(Stored data)
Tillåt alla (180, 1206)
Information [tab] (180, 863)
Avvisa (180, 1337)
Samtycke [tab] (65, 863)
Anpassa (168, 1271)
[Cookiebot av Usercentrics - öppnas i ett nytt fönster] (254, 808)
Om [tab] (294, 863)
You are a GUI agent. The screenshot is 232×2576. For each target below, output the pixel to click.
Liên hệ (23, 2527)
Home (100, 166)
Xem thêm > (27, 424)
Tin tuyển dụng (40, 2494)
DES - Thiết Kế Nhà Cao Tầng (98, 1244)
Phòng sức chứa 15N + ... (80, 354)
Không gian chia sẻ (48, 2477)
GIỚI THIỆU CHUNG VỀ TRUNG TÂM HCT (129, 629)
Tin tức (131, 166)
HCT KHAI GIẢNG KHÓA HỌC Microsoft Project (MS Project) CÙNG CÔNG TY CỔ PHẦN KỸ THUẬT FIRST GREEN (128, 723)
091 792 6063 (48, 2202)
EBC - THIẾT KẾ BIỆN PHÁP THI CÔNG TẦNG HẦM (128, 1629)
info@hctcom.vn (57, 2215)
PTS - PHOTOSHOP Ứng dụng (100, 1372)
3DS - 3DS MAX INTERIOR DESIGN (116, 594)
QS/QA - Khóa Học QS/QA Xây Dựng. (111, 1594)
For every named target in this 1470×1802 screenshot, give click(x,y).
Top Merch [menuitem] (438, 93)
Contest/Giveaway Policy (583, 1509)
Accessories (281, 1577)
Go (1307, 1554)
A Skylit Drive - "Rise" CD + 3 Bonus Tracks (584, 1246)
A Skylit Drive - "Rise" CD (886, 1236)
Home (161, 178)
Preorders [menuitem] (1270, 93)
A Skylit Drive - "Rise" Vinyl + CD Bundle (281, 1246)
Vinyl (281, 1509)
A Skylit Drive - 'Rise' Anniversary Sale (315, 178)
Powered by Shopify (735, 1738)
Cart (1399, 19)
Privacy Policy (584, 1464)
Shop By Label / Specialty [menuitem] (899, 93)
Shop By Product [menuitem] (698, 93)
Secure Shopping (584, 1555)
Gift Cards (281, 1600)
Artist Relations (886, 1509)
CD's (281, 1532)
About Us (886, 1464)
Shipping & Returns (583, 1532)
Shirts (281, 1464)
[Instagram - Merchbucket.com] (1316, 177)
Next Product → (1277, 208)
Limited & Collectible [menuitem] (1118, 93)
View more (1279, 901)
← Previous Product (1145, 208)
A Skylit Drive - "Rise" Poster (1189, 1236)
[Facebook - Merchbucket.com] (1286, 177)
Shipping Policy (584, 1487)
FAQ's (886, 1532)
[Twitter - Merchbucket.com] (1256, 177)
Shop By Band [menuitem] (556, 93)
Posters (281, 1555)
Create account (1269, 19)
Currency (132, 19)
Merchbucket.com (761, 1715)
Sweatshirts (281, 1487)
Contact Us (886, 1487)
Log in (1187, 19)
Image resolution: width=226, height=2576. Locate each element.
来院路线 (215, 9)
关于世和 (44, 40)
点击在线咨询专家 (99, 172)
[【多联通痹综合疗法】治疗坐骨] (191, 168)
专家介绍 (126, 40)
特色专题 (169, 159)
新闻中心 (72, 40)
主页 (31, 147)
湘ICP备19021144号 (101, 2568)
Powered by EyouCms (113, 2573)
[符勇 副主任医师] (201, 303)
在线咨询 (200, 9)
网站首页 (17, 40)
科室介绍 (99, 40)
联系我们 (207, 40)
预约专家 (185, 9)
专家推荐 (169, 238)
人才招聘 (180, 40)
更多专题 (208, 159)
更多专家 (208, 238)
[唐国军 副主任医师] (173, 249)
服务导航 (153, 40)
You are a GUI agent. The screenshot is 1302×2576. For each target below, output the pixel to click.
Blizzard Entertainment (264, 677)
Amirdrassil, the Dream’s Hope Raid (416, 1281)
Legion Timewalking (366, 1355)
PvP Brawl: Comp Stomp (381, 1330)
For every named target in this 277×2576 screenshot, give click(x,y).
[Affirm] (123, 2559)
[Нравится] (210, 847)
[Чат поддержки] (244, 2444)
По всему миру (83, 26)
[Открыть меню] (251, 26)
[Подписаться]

WHAT IS REQUIRED | Return only the exact lines from the opening of the records through the line that contains "Tin tức (131, 166)", both included.

ANSWER SPACE |
Tillåt alla (180, 1206)
Information [tab] (180, 863)
Avvisa (180, 1337)
Samtycke [tab] (65, 863)
Anpassa (168, 1271)
[Cookiebot av Usercentrics - öppnas i ett nytt fönster] (254, 808)
Om [tab] (294, 863)
You are a GUI agent. The screenshot is 232×2576. For each target below, output the pixel to click.
Liên hệ (23, 2527)
Home (100, 166)
Xem thêm > (27, 424)
Tin tuyển dụng (40, 2494)
DES - Thiết Kế Nhà Cao Tầng (98, 1244)
Phòng sức chứa 15N + ... (80, 354)
Không gian chia sẻ (48, 2477)
GIỚI THIỆU CHUNG VỀ TRUNG TÂM HCT (129, 629)
Tin tức (131, 166)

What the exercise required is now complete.